Glaucoma is one of the leading causes of vision loss worldwide. But this potentially blinding eye disease does not affect all people equally. Some people are more at risk than others.

Glaucoma is a group of diseases that damages the eye’s optic nerve. The optic nerve transmits visual information to the brain, allowing us to see. Because glaucoma often progresses slowly, affecting just peripheral or side vision, people with glaucoma can lose most of their vision before they even experience any symptoms. Central vision, the vision used to read, drive or watch TV, is unaffected until the disease is advanced.

Who is at risk?

  • People with diabetes are 2 times more likely to get glaucoma than people without diabetes.
  • People who have a family history of glaucoma
  • Also at risk are people over age 40, and those who are severely nearsighted.
  • Glaucoma is more common among Africans than other races; the reasons are not yet understood.

Georgina Eye Clinic encourages people to be screened for glaucoma, especially those who are at increased risk.

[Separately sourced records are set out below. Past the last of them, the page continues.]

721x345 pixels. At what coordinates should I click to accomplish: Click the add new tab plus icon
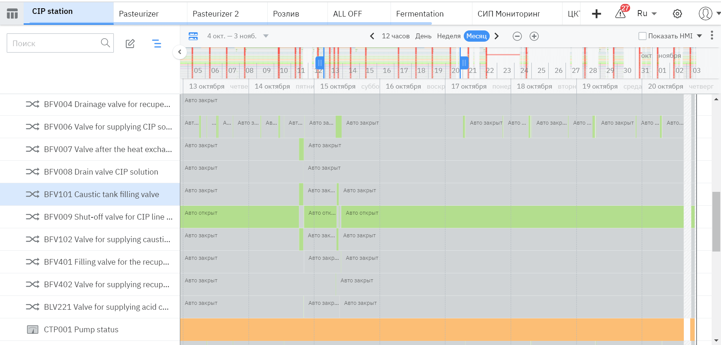(x=596, y=14)
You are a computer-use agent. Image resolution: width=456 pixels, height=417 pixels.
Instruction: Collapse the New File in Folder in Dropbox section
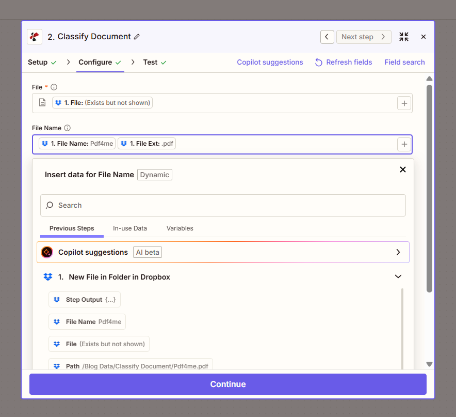[398, 276]
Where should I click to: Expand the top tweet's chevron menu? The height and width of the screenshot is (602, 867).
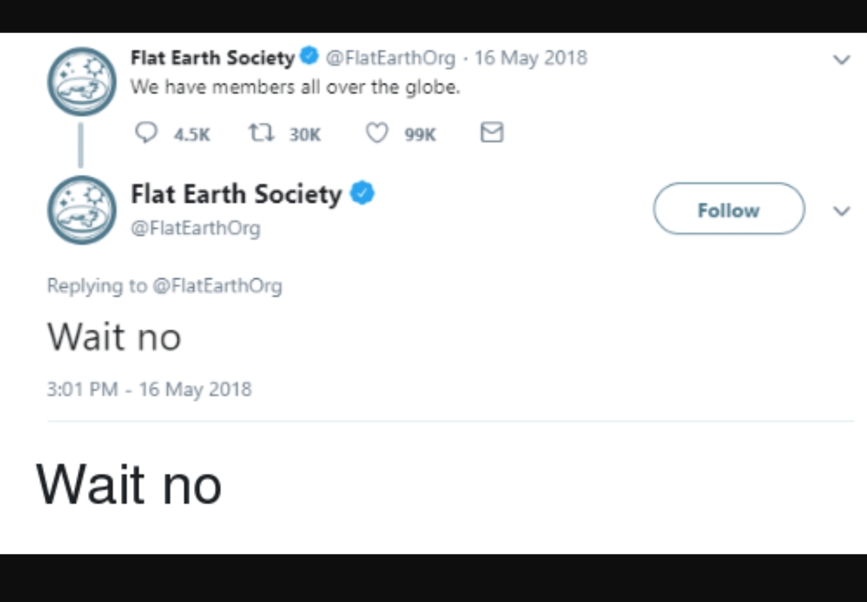coord(841,60)
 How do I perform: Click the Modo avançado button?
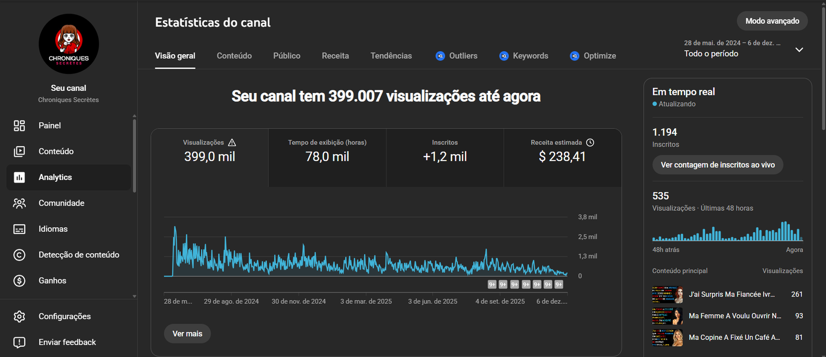772,21
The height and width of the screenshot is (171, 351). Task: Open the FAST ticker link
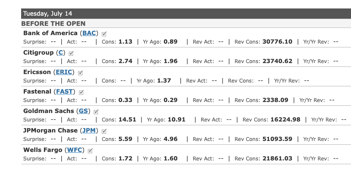coord(65,91)
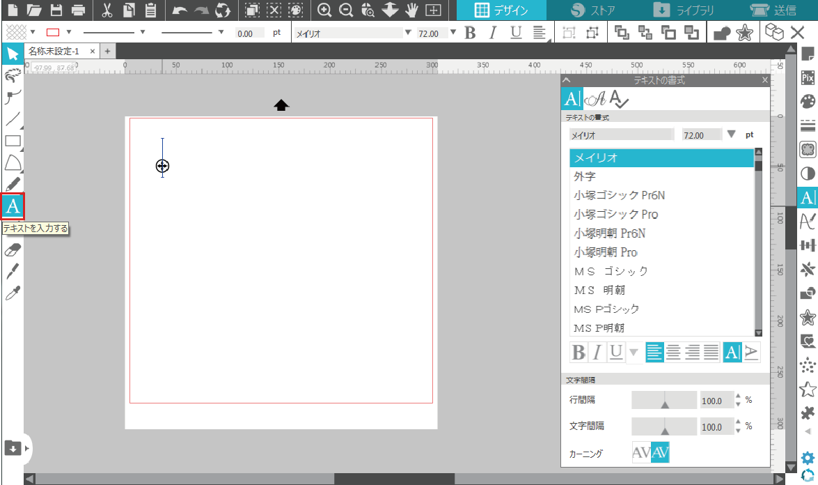Enable center text alignment in panel

click(x=673, y=353)
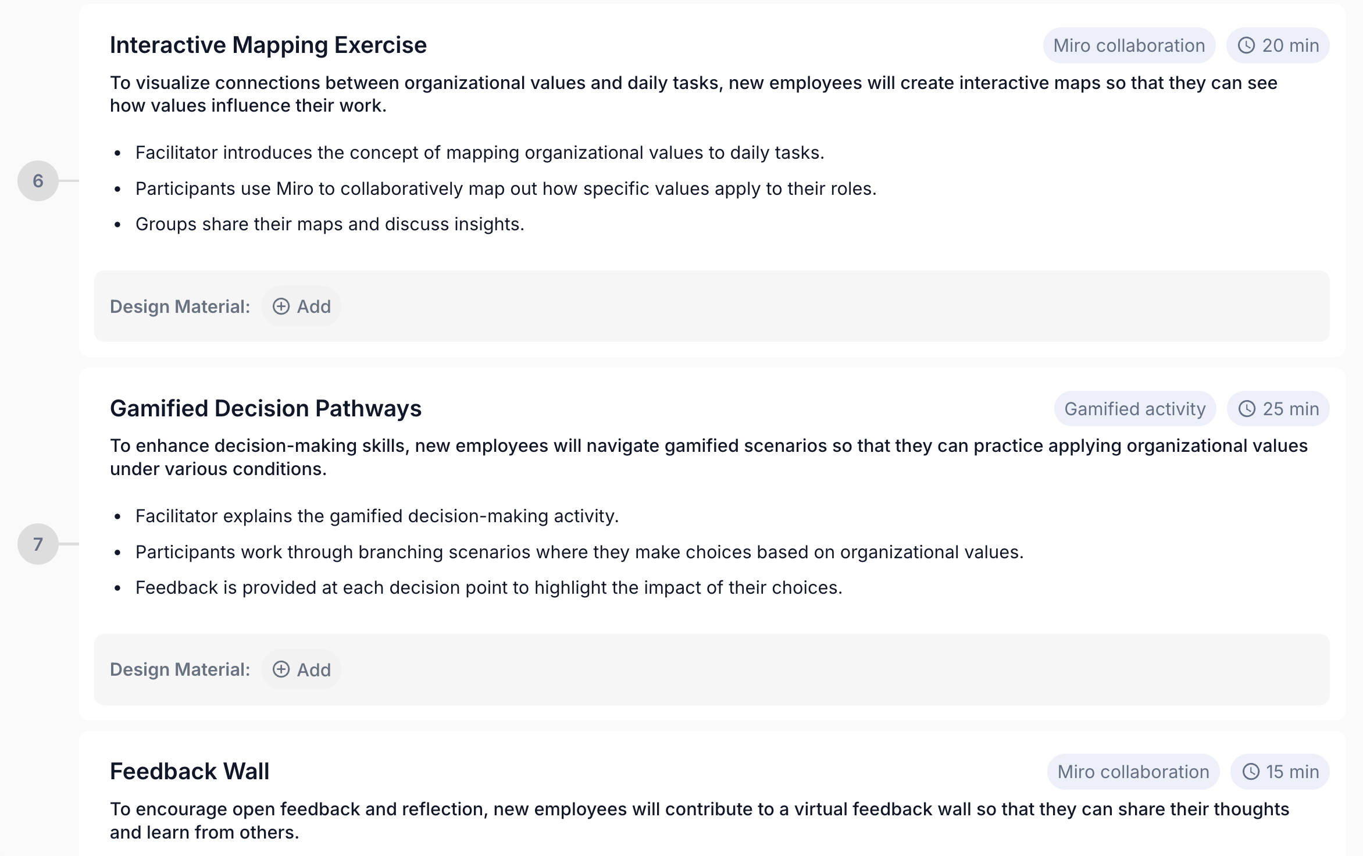This screenshot has width=1363, height=856.
Task: Add design material to Interactive Mapping Exercise
Action: (301, 306)
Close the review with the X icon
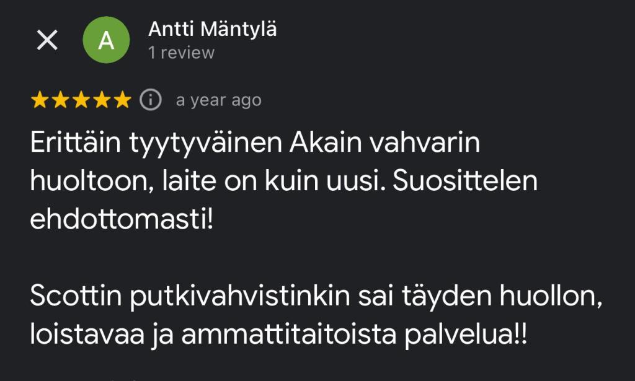 pyautogui.click(x=47, y=41)
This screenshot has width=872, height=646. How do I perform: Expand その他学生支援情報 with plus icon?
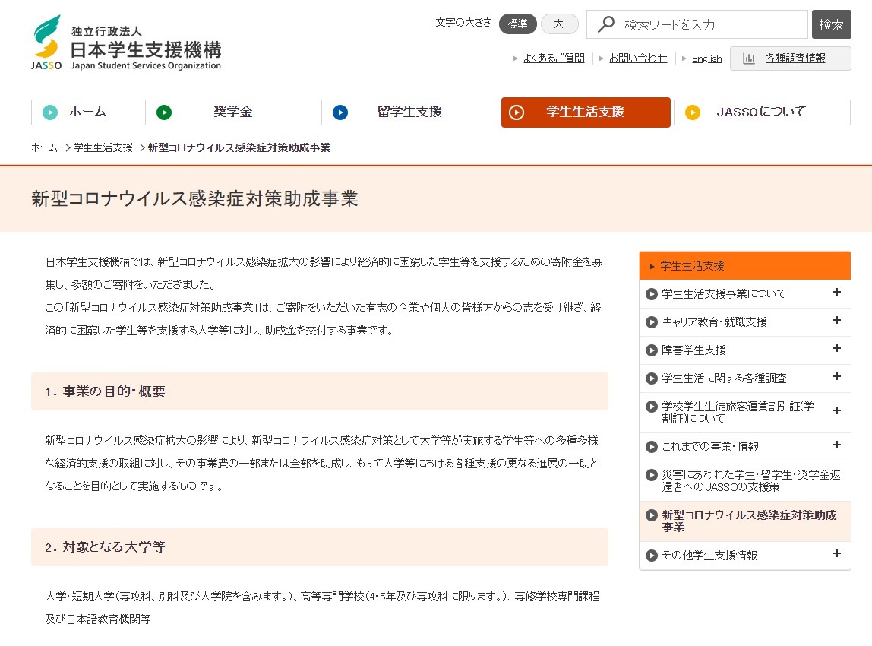tap(836, 556)
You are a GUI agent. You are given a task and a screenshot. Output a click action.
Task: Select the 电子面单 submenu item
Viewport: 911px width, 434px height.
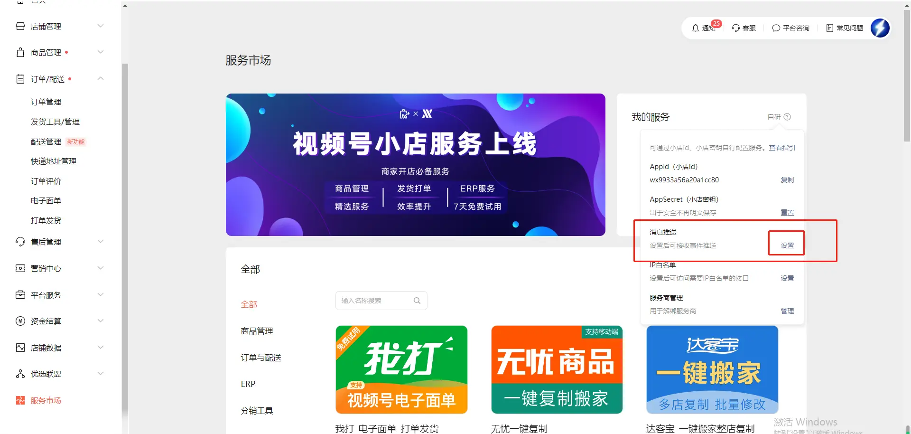point(46,201)
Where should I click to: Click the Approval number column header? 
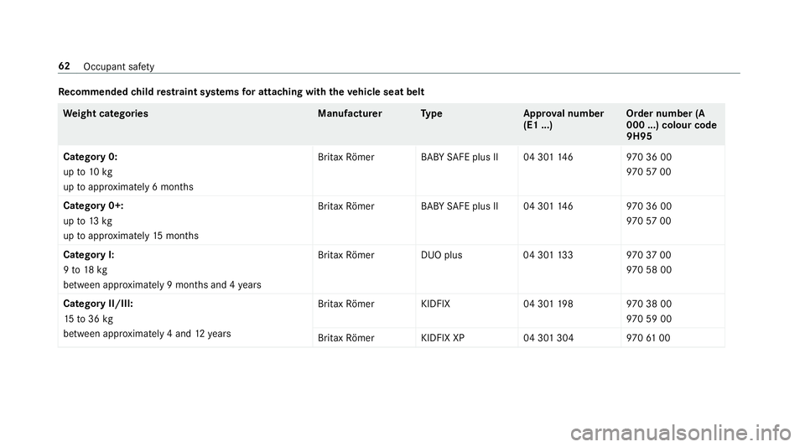[564, 119]
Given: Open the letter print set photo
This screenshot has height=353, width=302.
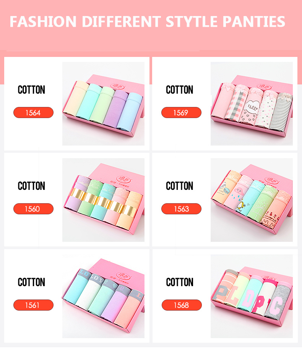Looking at the screenshot, I should tap(252, 296).
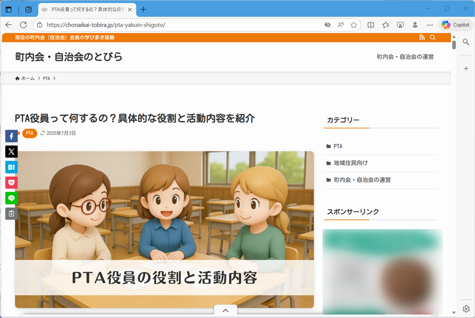
Task: Open the browser profile account menu
Action: click(x=415, y=24)
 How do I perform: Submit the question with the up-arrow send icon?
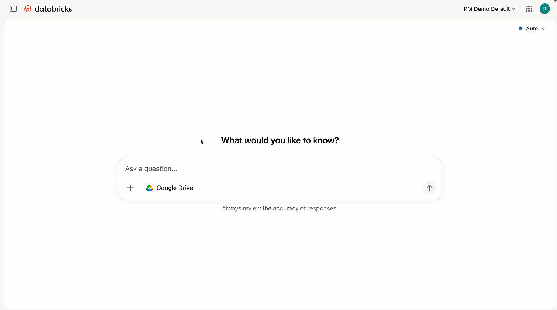click(430, 188)
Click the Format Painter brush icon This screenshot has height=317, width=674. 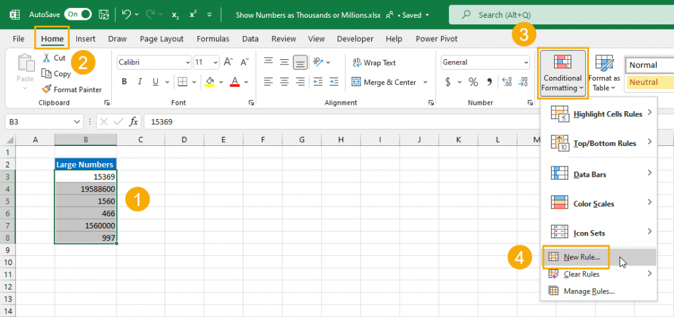(x=46, y=89)
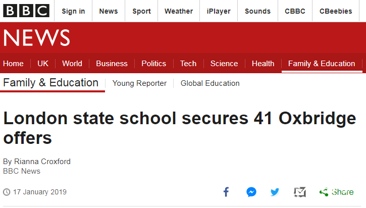Click the clock icon beside date
Image resolution: width=366 pixels, height=208 pixels.
(7, 192)
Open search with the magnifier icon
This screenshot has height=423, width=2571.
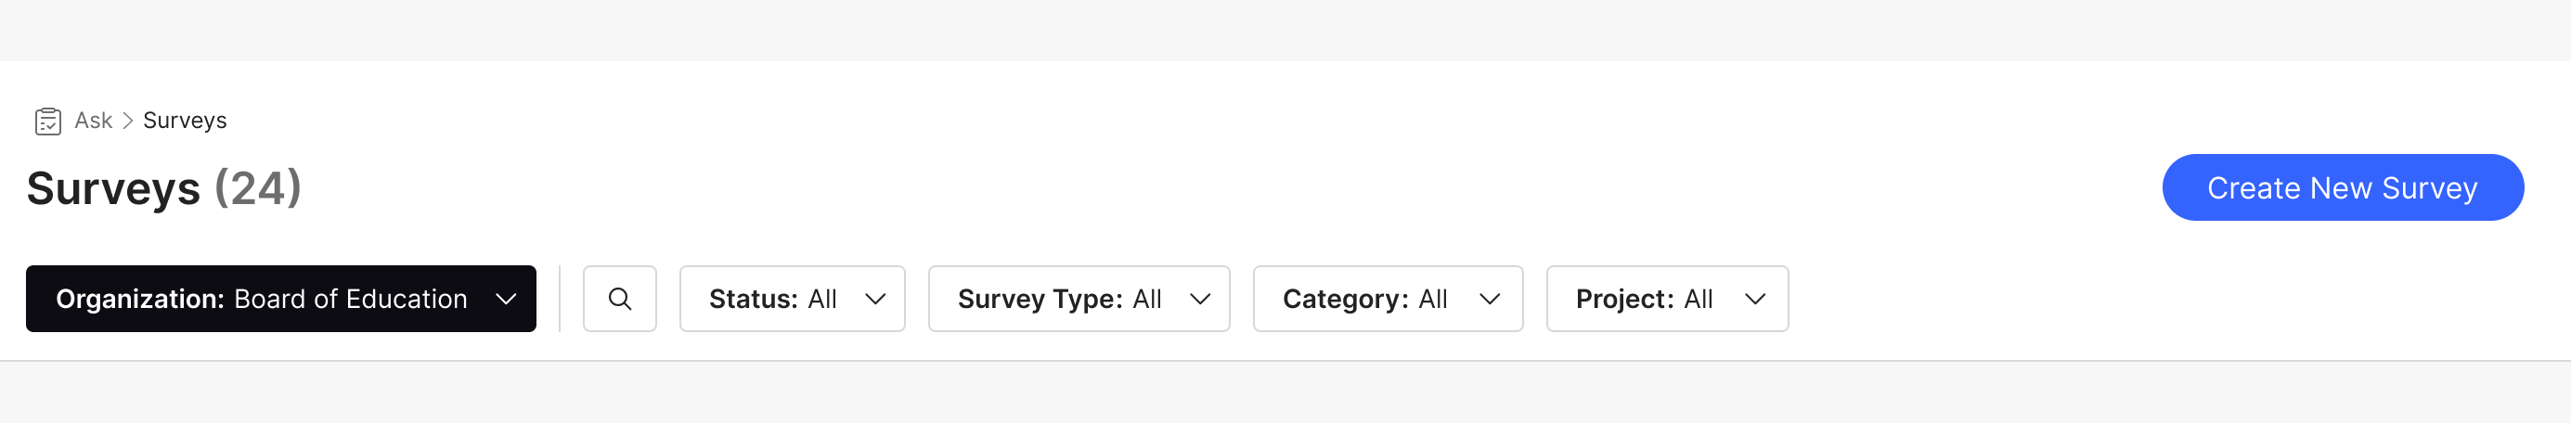619,298
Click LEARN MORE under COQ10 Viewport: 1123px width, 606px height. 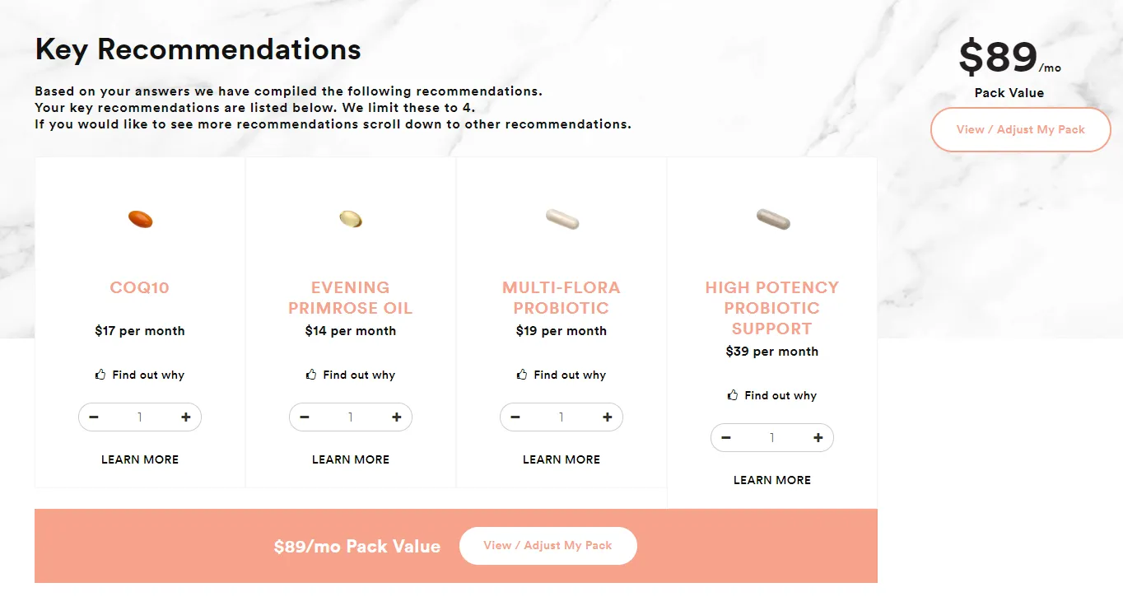click(140, 459)
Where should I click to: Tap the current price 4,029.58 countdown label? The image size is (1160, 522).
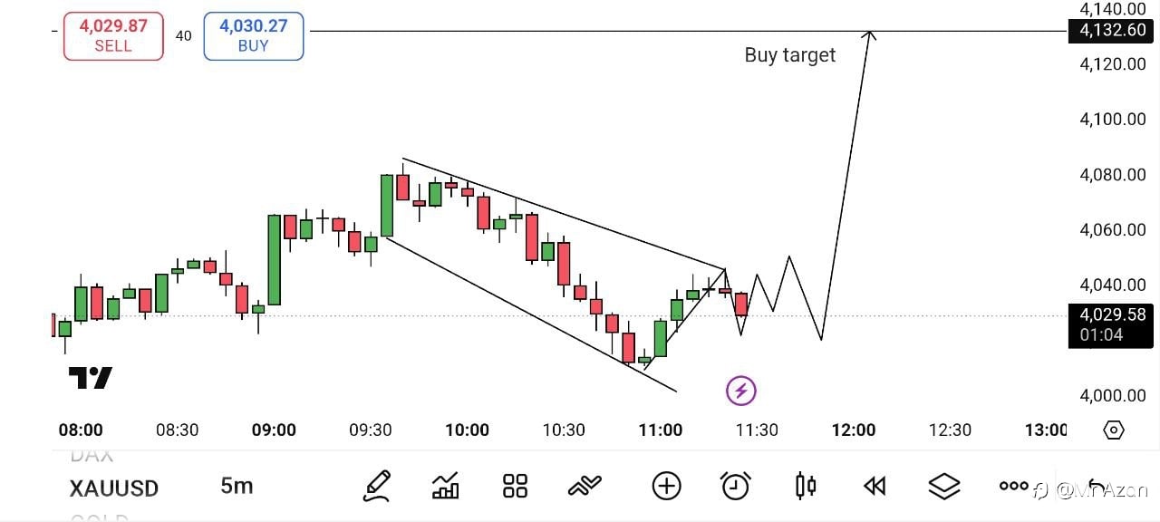click(1112, 324)
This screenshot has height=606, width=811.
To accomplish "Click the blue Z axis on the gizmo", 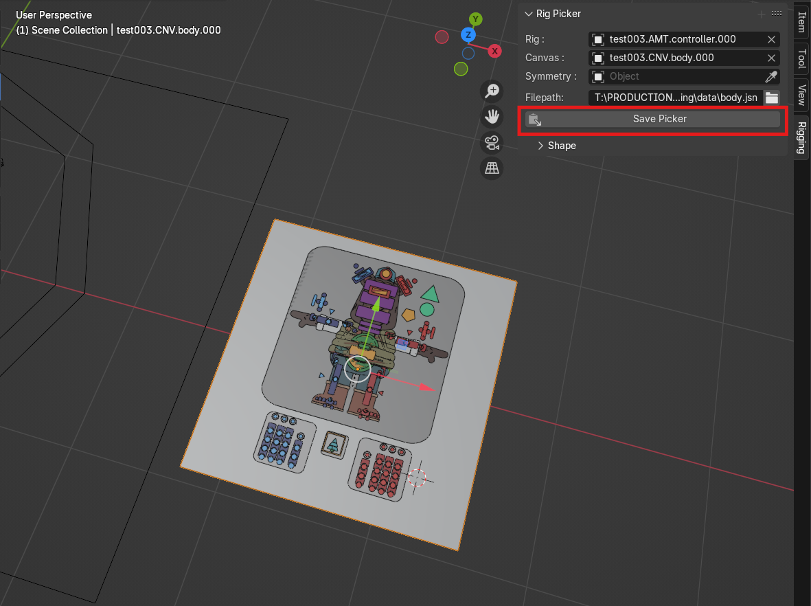I will (x=468, y=35).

“Just because you think you can see well, doesn’t mean all is well,” says Dr Juliet Otiti, the Medical Director at Georgina Eye Clinic. “Once vision is lost to glaucoma, it can’t be regained. That’s why regular screening, especially among those at higher risk for glaucoma, is absolutely vital. When caught early, glaucoma can be treated with eyedrops or an in-office laser treatment. But in advanced cases, surgery may be required to slow the vision loss and prevent further damage.”